We walked over to the Katie's car and prepared to head for the next waterfall. Katie wasn't feeling up for another trip so we drove back to our house. She and Logan stayed here while I drove off past Ripley to the old Quincy Mine. I had heard rumors of the nearby creek having several waterfalls on it and was up for a good wander.
Quincy Creek flows under M-26 near the old Quincy Mine, so I parked on the north side of the ruins and made my way over to the creek. Some well-defined paths snaked away from the parking area here, probably from people exploring the nearby ruins, and I let myself meander a bit before focusing on the creek. Immediately I ran into some barriers. The creek flowed through several man-made tunnels under old piles of poor rock that must have served as railroad grades at one time. While it was tempting to follow the creek through these tunnels I ended up climbing up around the ruins instead, heading west in hopes that finding the creek again would not be difficult.
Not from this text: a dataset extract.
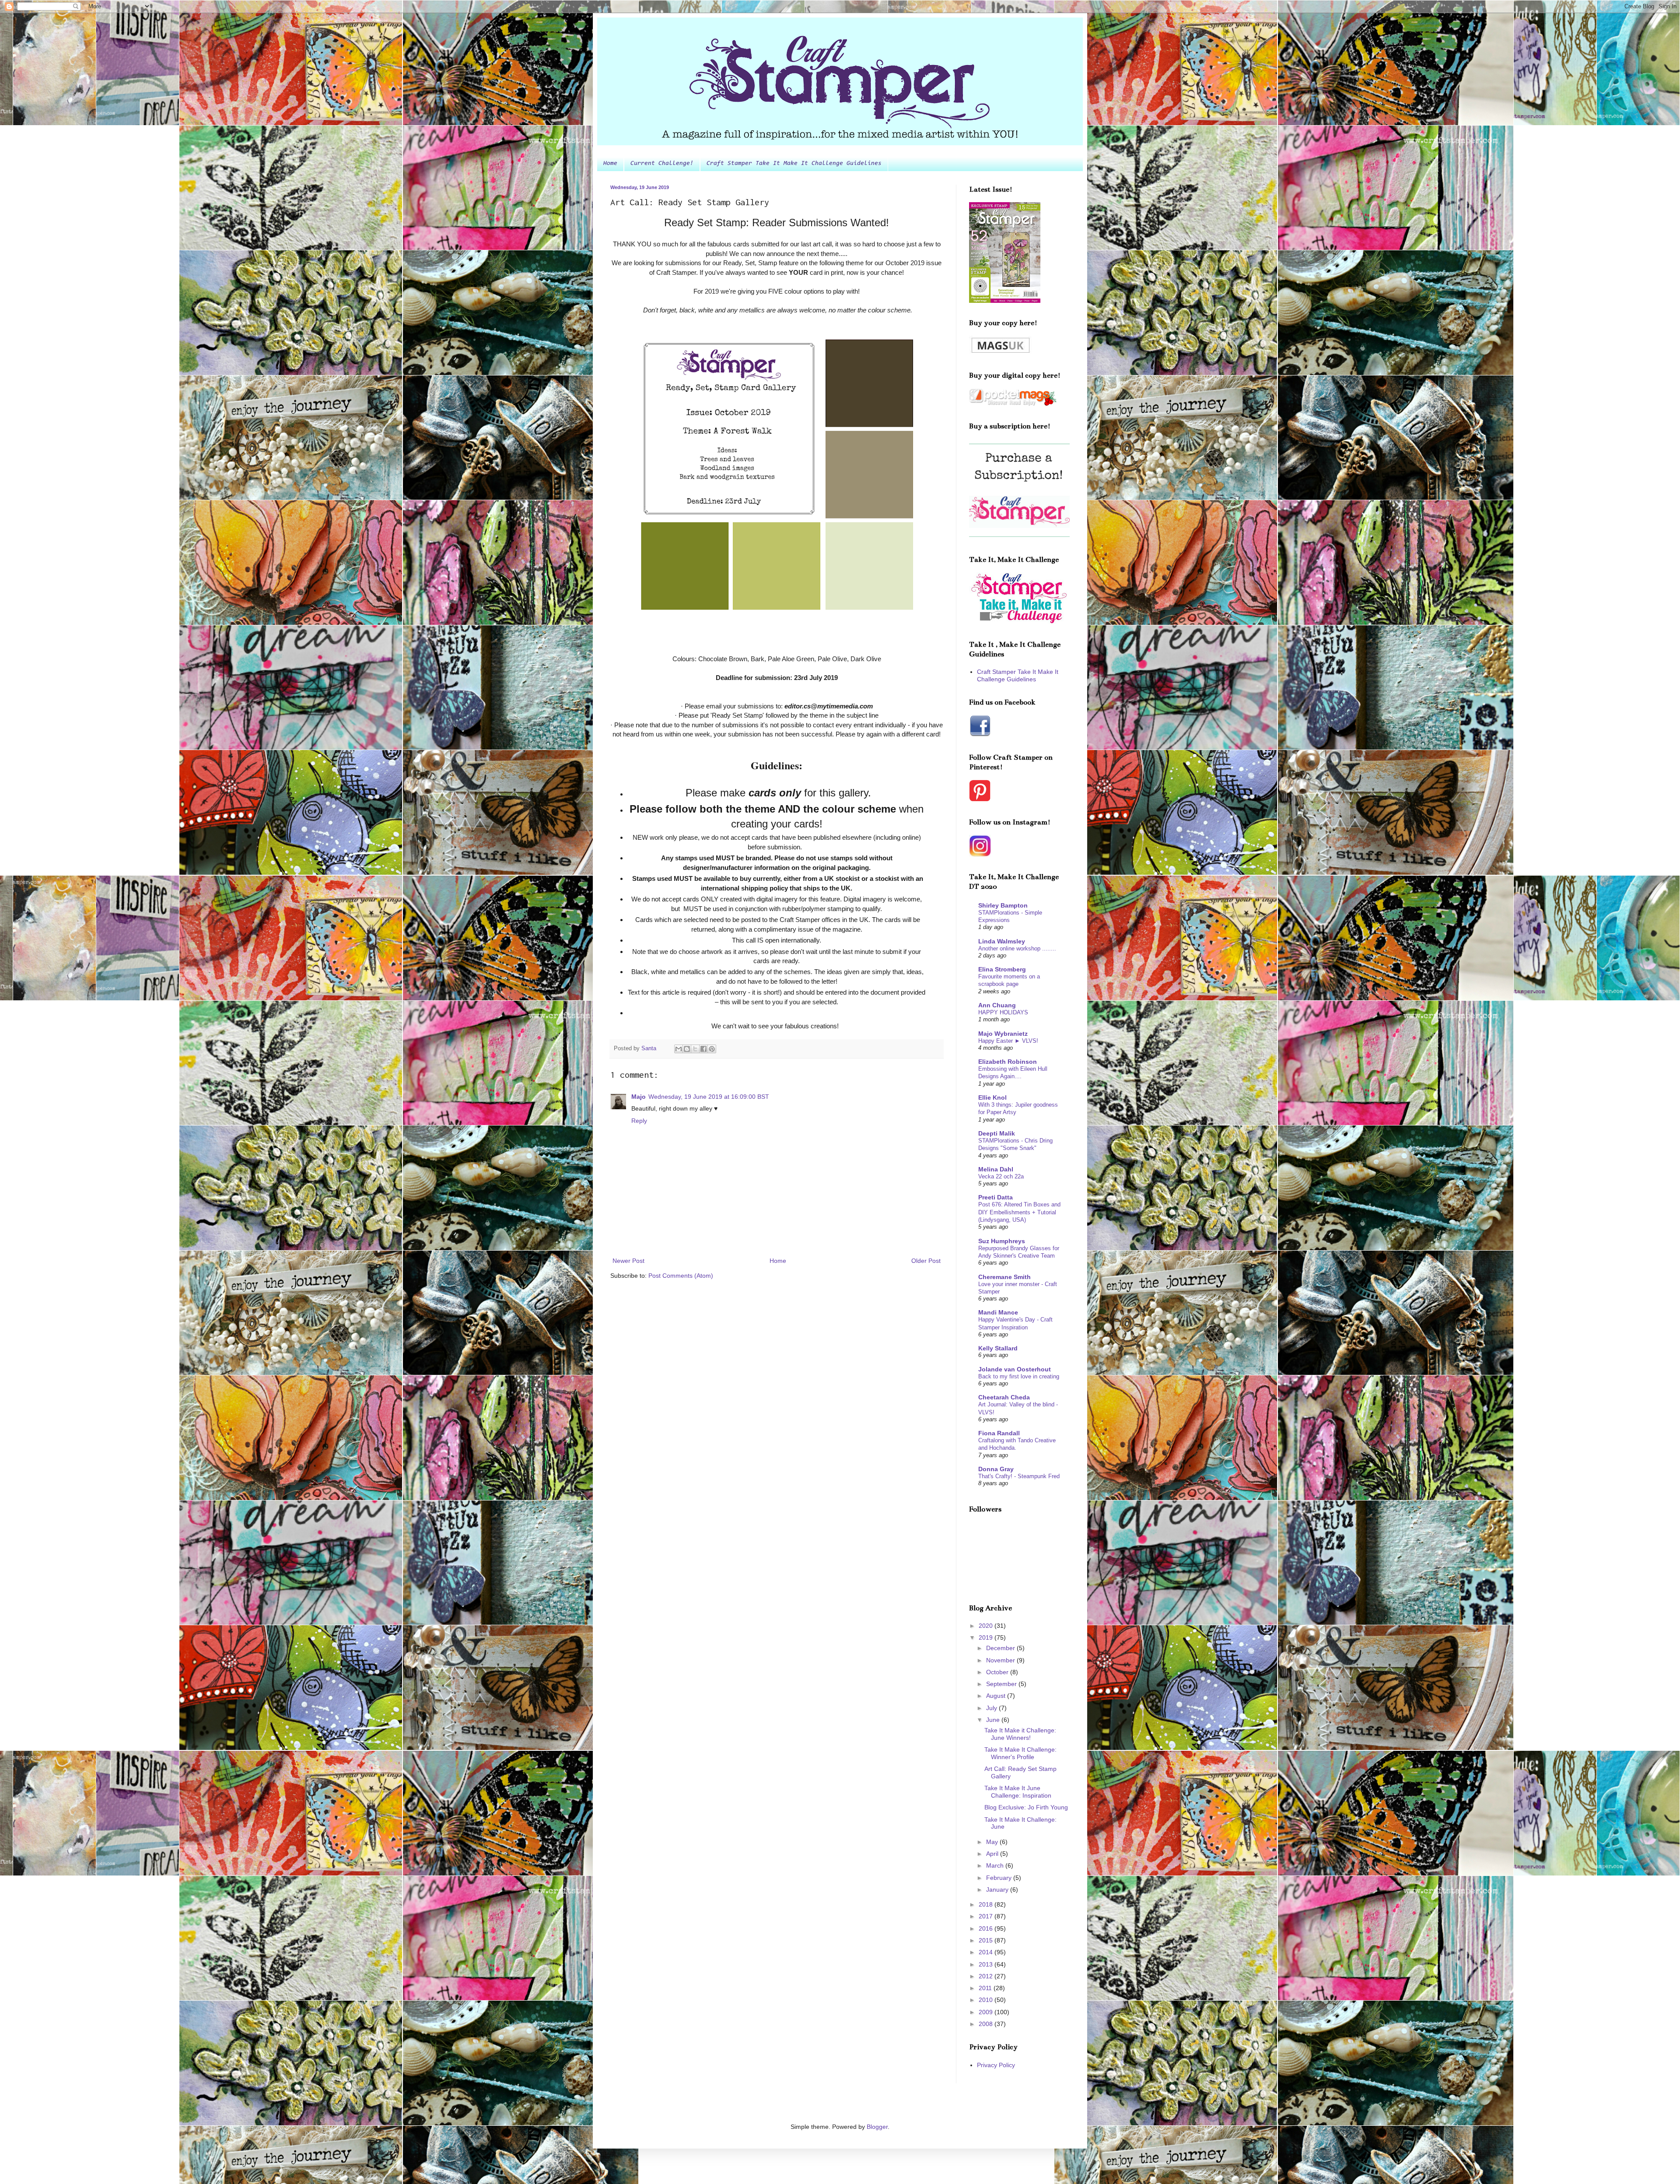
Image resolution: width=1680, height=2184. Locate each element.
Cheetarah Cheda (1004, 1397)
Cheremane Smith (1004, 1276)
The last grade is a well-established ATV trail and the creek was audible below through the brush. I tumbled down the steep creek walls through the brush to a pretty little waterfall that poured over a sandstoned ledge. It was difficult to get a good photo of it, as Quincy Creek enters a tunnerl shortly after the drop. I carefully lowered myself down the rock walls into the creek for some mediocre angles.
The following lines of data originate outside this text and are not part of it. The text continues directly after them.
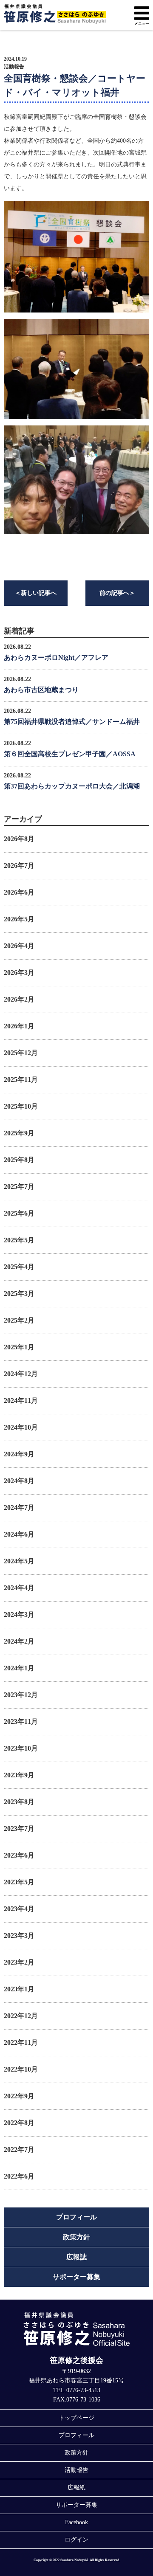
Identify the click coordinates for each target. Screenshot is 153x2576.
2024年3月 (19, 1614)
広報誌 (76, 2257)
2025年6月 (19, 1213)
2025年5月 (19, 1240)
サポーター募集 (76, 2276)
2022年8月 (19, 2122)
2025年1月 (19, 1347)
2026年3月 (19, 972)
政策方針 (76, 2237)
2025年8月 (19, 1159)
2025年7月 (19, 1186)
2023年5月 (19, 1882)
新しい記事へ (36, 593)
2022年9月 (19, 2096)
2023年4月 (19, 1908)
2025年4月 (19, 1266)
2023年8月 (19, 1801)
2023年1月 (19, 1989)
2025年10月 (21, 1106)
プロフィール (76, 2217)
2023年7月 (19, 1828)
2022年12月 (21, 2015)
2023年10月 (21, 1748)
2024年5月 (19, 1561)
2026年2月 (19, 999)
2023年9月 (19, 1775)
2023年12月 (21, 1694)
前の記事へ (117, 593)
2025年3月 (19, 1293)
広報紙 (76, 2487)
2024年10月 (21, 1427)
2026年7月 (19, 865)
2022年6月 (19, 2176)
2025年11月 (21, 1079)
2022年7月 (19, 2149)
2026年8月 (19, 838)
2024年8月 (19, 1480)
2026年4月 (19, 945)
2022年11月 (21, 2042)
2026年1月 (19, 1026)
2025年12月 (21, 1052)
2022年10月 (21, 2069)
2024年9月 (19, 1454)
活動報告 (14, 66)
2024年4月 (19, 1587)
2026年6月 (19, 892)
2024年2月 (19, 1641)
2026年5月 (19, 919)
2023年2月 (19, 1962)
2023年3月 (19, 1935)
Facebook (76, 2522)
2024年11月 (21, 1400)
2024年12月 (21, 1373)
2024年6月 (19, 1534)
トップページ (76, 2418)
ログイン (76, 2540)
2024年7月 (19, 1507)
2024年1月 (19, 1668)
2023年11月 (21, 1721)
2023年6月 (19, 1855)
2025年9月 (19, 1133)
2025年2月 (19, 1320)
Walking upstream was not easy. The small creek had cut a deep gorge in the sandstone, complete with crumbling earthern walls and fallen boulders choking up the water's flow. Thick brush grew up the sides of the creek and hung over the water. I gave up any hopes of staying dry and slogged up the creek, slipping occasionally on mossy sandstone and pushing the brush aside.
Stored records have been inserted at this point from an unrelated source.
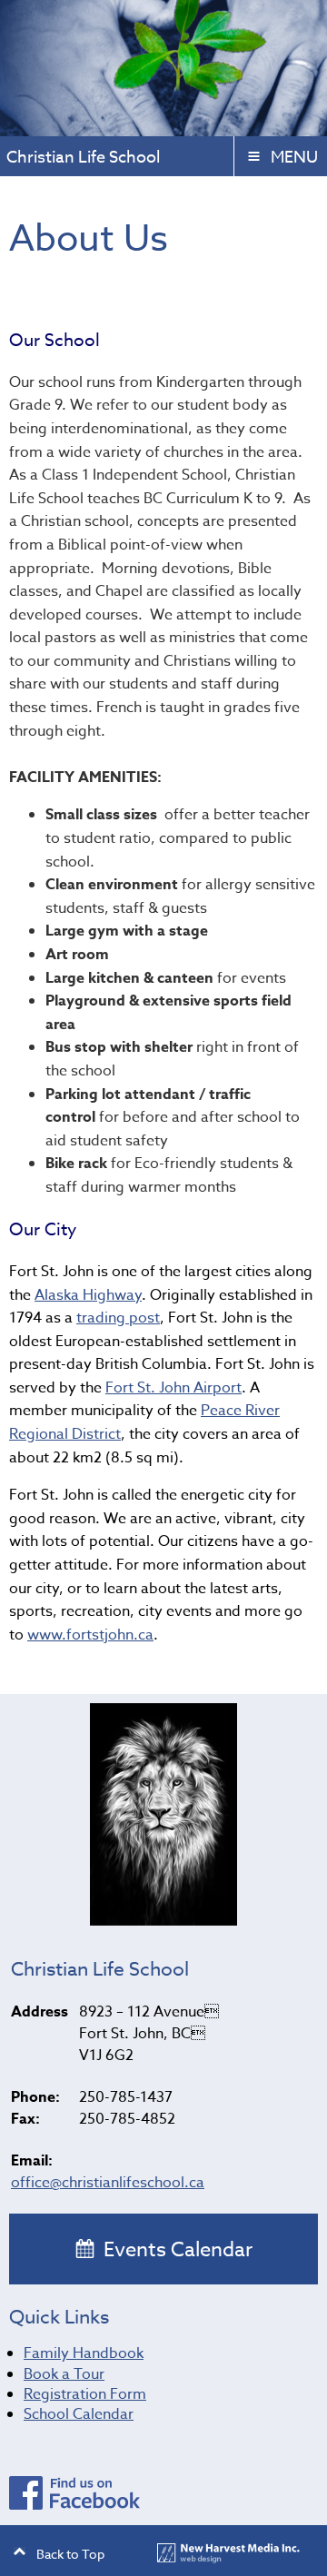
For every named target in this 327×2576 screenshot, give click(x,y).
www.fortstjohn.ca (90, 1635)
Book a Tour (64, 2374)
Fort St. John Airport (173, 1388)
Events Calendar (176, 2249)
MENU (294, 157)
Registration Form (85, 2394)
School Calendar (79, 2414)
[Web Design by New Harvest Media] (228, 2558)
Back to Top (70, 2553)
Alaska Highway (88, 1295)
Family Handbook (84, 2353)
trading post (118, 1318)
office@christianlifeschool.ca (107, 2183)
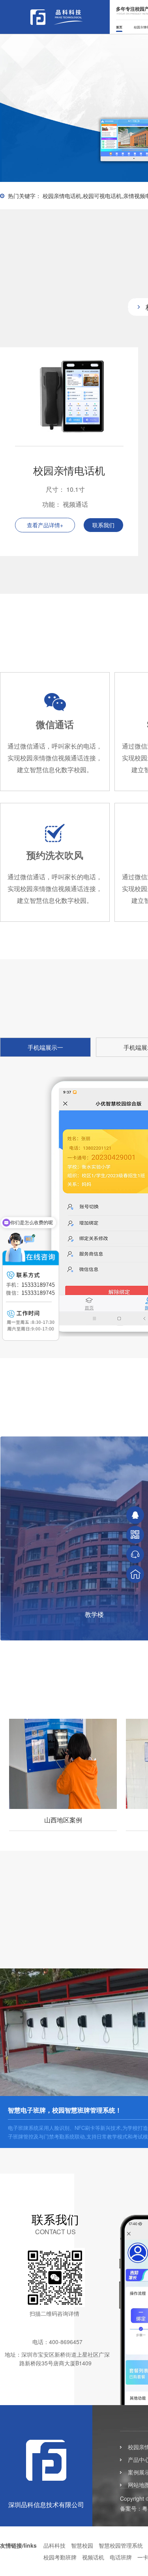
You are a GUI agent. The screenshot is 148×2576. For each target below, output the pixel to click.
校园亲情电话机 (69, 470)
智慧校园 (82, 2545)
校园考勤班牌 (60, 2557)
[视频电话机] (69, 443)
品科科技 (54, 2545)
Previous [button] (30, 104)
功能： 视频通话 (65, 504)
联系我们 (103, 525)
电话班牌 (121, 2557)
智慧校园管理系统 (121, 2545)
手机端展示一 (45, 1047)
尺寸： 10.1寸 (65, 489)
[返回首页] (135, 1574)
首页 (119, 27)
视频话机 (93, 2557)
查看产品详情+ (45, 525)
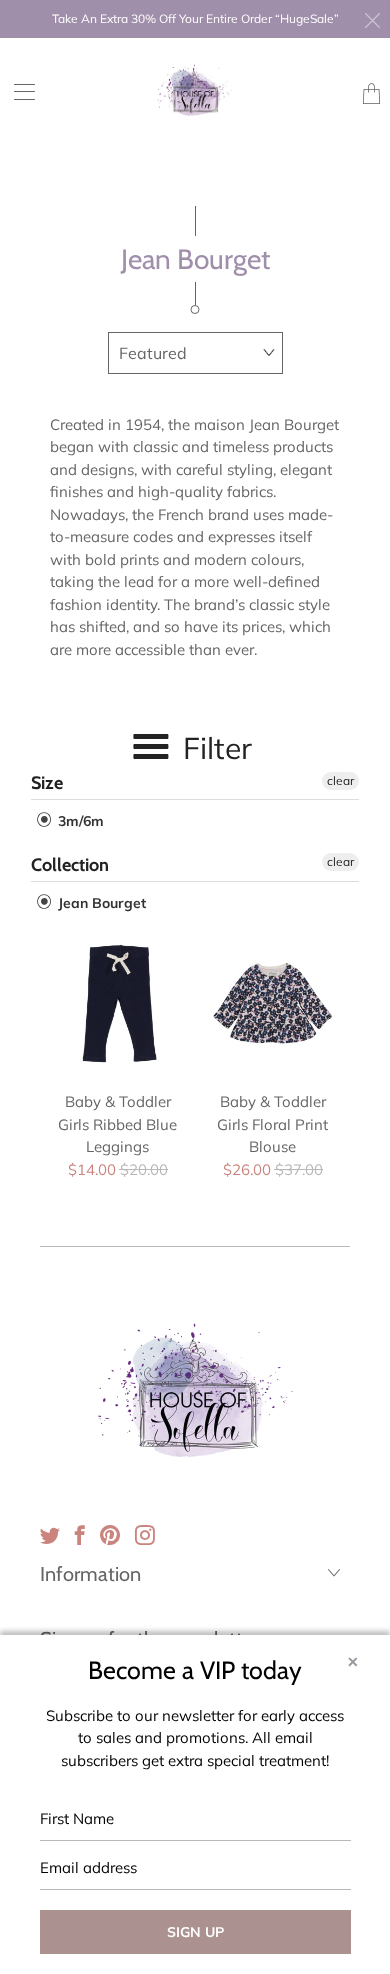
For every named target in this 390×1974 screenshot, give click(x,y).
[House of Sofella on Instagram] (145, 1535)
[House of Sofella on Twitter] (50, 1535)
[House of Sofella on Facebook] (80, 1535)
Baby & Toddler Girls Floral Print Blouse (272, 1003)
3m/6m (79, 821)
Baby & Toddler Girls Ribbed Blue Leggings (117, 1003)
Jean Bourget (100, 903)
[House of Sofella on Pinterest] (110, 1535)
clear (340, 780)
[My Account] (17, 91)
It may have been a tough hike, but it was a pretty one. The walls towered up around me with trees reaching even higher up on the banks. Sandstone on the creek's bed was stained multiple colors. Quick twists and turns made for new sights and delights every couple of minutes. Not all of the falls and drops were tall, but there was a small dam that water poured over before fanning over the rock below that was very striking.
Too soon I noticed that it was getting dark out. I had travelled less than a mile upstream, slowed down by the choice to walk directly in the tiny, rocky creek, and didn't want to turn away from the exciting Quincy Creek. When I bumped into a tall cascade, about three feet tall or so, I snapped a few quick shots of the white water and darkening surroundings and started on my way back to the mill ruins.
Hoping to speed up the return hike I cut up the north bank to follow the level land back. The setting sun was starting to poke through the clouds, so I turned east and cut straight through the woods, leaving the creek's winding path behind. This was a mistake. The uniform woods quickly got me disorientated and the once-level ground started to rise and fall in small hills. Luckily I bumped into a different abandoned railroad grade, got my bearings, and headed down to the ATV trail.
Out of the woods I took a bit more time to check out the area. This trail was very cool, with deep cuts in the earth lined with rock walls for old trains to run through. Multiple footpaths led to this trail from the ruins in the east, some along the creek's approximate path and more by the old mill. I crept into the mill itself, with it's caving roof, crumbling foundations, and shattered skylights. There was plenty of graffiti marking up the walls, which only added to it's decaying beauty. While I was in waterfall mode this summer, I found myself considering a future adventure to explore this and the famous dredge across the highway.